■ QUOTED PASSAGE
# Which bike did Voeckler (sp?) take the KOM with?



## Gnarly 928 (Nov 19, 2005)

I never saw a good enough close in camera byte to make it out during the stages I did get to watch. Anyone know about his bike and the rest of the Eurocar's rides? Just curious..Not much mention of the Colnago name...and it's smaller on the team kits, too. 

Don Hanson


----------



## merckxman (Jan 23, 2002)

This is the best photo(s) I've seen of Voeckler's stage 16 bike when he took the polka dot jersey. Looks like a C59 to me (but I'm not a Colnago expert). The Colnago site says, "The Team Europcar rid*ers used the new Colnago C59 Team Edition and Colnago M10 S Team Edition bikes, show*ing the beauty and qual*ity of our 2013 bikes to the world."



Gnarly 928 said:


> I never saw a good enough close in camera byte to make it out during the stages I did get to watch. Anyone know about his bike and the rest of the Eurocar's rides? Just curious..Not much mention of the Colnago name...and it's smaller on the team kits, too.
> 
> Don Hanson


----------



## icsloppl (Aug 25, 2009)

Voekler typically has used a C59 in the mountains and an M10 on flatter stages. Colnago shows him winning on a C-59 and Rolland on an M10

Rolland confirms his talent with a lone victory at La Toussuire | Colnago

Either way, it was an amazing tour for Colnago, with 3 stages and the KOM, where most of the far larger and better funded teams came up empty. It was great watching them on the nasty descents...

C59 clearly seen here -

"I don't need no stinkin' radio!"


----------

■ INFORMATION PROVIDED
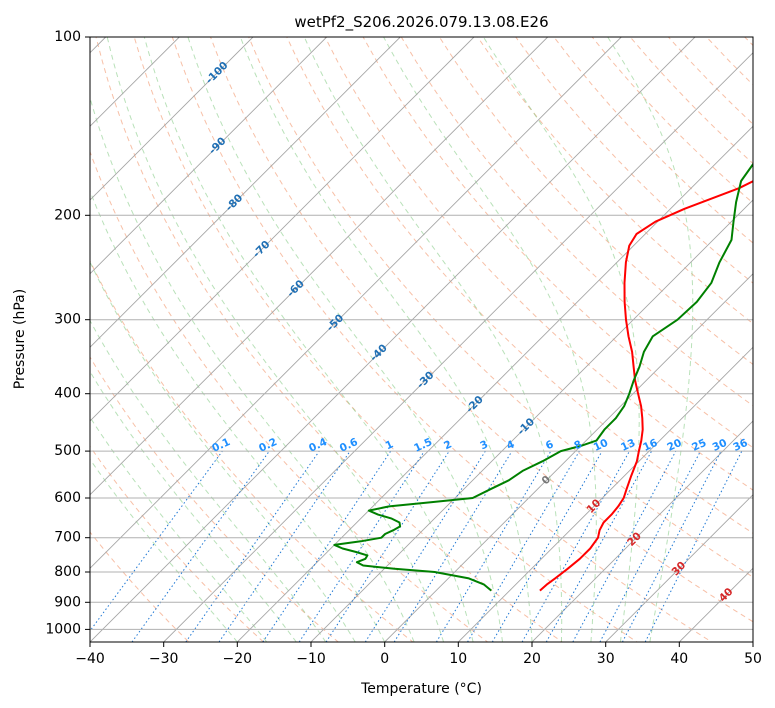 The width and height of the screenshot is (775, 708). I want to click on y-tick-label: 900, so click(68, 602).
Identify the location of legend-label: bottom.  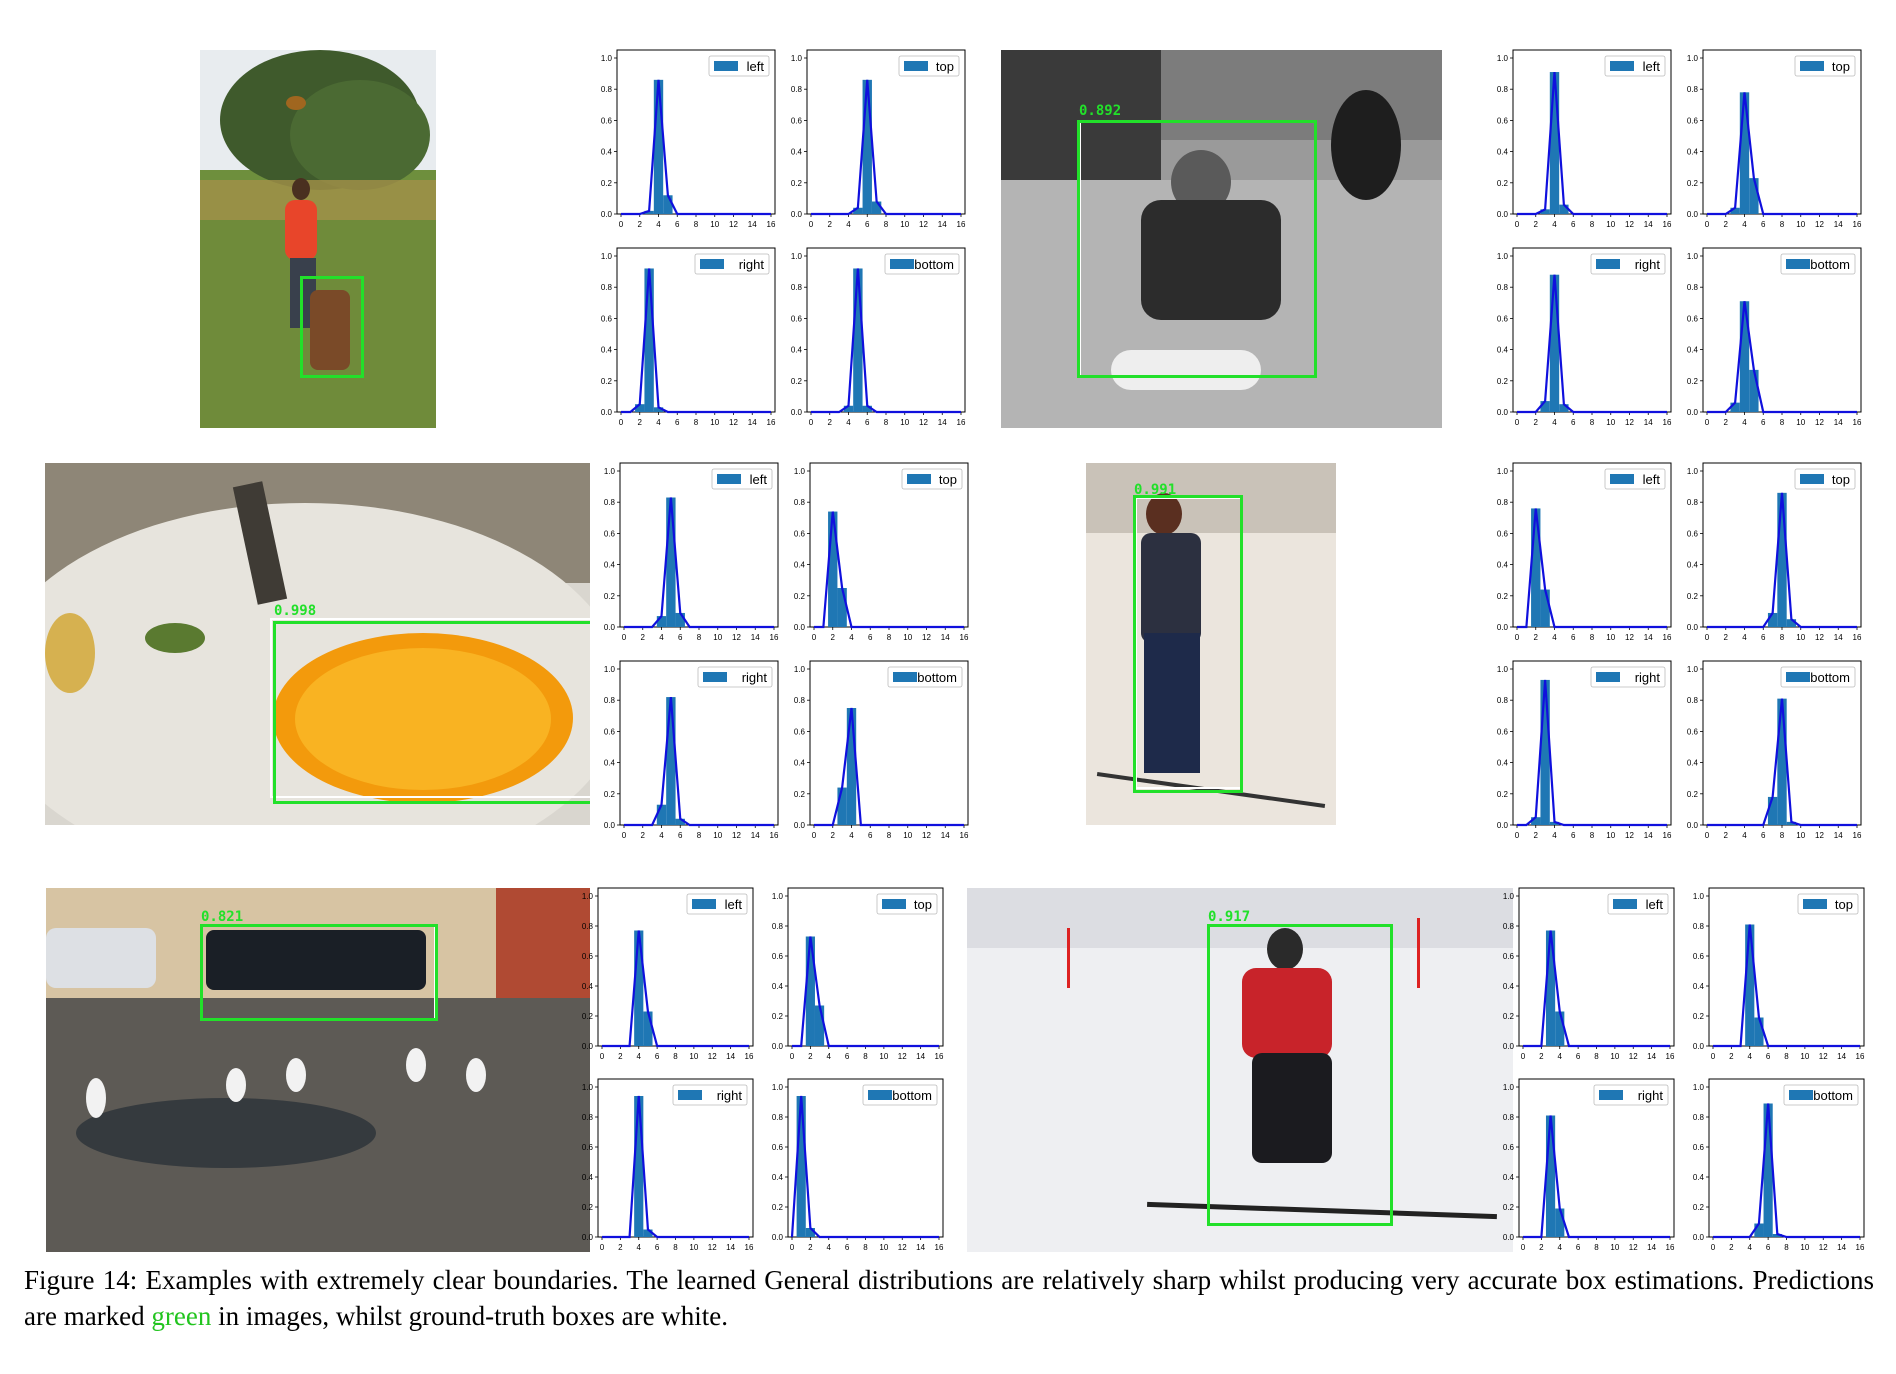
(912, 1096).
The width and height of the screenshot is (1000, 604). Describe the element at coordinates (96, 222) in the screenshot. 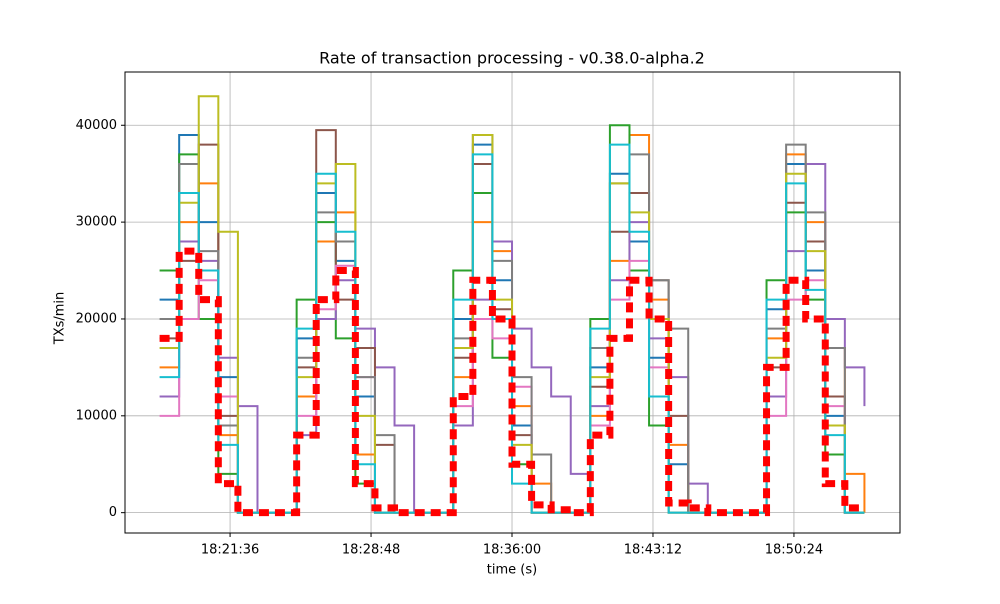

■ WORK INSTRUCTIONS
**1.** In the forum thread on Voeckler's bike, shorten the paragraph beginning "Either way, it was an amazing tour for Colnago" and keep its main facts.
**2.** Reproduce the part of the forum thread on Voeckler's bike between "Voekler typically has" and "the nasty descents...", inclusive.

■ RESPONSES IN ORDER
**1.** Colnago had an amazing tour, taking 3 stages and the KOM while most far larger, better-funded teams came up empty, and watching them on the nasty descents was great.

**2.**
Voekler typically has used a C59 in the mountains and an M10 on flatter stages. Colnago shows him winning on a C-59 and Rolland on an M10

Rolland confirms his talent with a lone victory at La Toussuire | Colnago

Either way, it was an amazing tour for Colnago, with 3 stages and the KOM, where most of the far larger and better funded teams came up empty. It was great watching them on the nasty descents...